------ Information provided

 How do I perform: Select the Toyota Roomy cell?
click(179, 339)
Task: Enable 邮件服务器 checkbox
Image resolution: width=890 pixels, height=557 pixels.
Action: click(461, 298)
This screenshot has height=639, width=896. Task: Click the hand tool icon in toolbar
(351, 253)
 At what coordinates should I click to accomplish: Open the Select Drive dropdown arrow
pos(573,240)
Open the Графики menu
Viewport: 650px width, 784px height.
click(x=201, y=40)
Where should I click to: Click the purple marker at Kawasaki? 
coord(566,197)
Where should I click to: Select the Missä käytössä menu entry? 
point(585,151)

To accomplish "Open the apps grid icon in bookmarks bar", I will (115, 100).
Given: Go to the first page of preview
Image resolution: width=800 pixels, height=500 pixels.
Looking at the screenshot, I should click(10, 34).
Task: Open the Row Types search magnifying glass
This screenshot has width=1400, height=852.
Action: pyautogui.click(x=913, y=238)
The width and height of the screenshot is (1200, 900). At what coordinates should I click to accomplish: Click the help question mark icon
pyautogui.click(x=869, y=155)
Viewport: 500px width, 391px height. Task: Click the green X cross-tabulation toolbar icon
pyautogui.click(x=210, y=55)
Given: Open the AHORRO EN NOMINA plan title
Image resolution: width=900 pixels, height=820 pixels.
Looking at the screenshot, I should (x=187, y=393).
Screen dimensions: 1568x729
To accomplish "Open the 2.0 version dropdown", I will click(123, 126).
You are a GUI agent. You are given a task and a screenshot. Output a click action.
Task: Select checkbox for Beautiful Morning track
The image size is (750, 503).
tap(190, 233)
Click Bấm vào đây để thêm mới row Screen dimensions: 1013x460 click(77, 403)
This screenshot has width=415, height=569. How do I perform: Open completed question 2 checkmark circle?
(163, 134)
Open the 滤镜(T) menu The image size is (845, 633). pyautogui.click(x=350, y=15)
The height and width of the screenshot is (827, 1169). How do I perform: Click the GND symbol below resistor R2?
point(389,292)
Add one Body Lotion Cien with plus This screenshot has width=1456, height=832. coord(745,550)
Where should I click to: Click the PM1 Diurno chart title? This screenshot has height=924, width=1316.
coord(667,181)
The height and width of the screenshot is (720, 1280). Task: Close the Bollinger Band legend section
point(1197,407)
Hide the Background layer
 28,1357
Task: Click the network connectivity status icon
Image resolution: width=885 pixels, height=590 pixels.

------------

§ Prompt
Only the lines from the one with "Screen dimensions: 1568x729" through the final line above belong in the answer, each reproduced word for word.

§ Answer space
Screen dimensions: 1568x729
To accomplish "Open the 2.0 version dropdown", I will click(123, 126).
You are a GUI agent. You are given a task and a screenshot. Output a click action.
Task: Select checkbox for Beautiful Morning track
The image size is (750, 503).
tap(190, 233)
Click Bấm vào đây để thêm mới row Screen dimensions: 1013x460 click(77, 403)
This screenshot has width=415, height=569. How do I perform: Open completed question 2 checkmark circle?
(163, 134)
Open the 滤镜(T) menu The image size is (845, 633). pyautogui.click(x=350, y=15)
The height and width of the screenshot is (827, 1169). How do I perform: Click the GND symbol below resistor R2?
point(389,292)
Add one Body Lotion Cien with plus This screenshot has width=1456, height=832. coord(745,550)
Where should I click to: Click the PM1 Diurno chart title? This screenshot has height=924, width=1316.
coord(667,181)
The height and width of the screenshot is (720, 1280). Task: Close the Bollinger Band legend section
point(1197,407)
Hide the Background layer
 28,1357
Task: Click the network connectivity status icon
Image resolution: width=885 pixels, height=590 pixels.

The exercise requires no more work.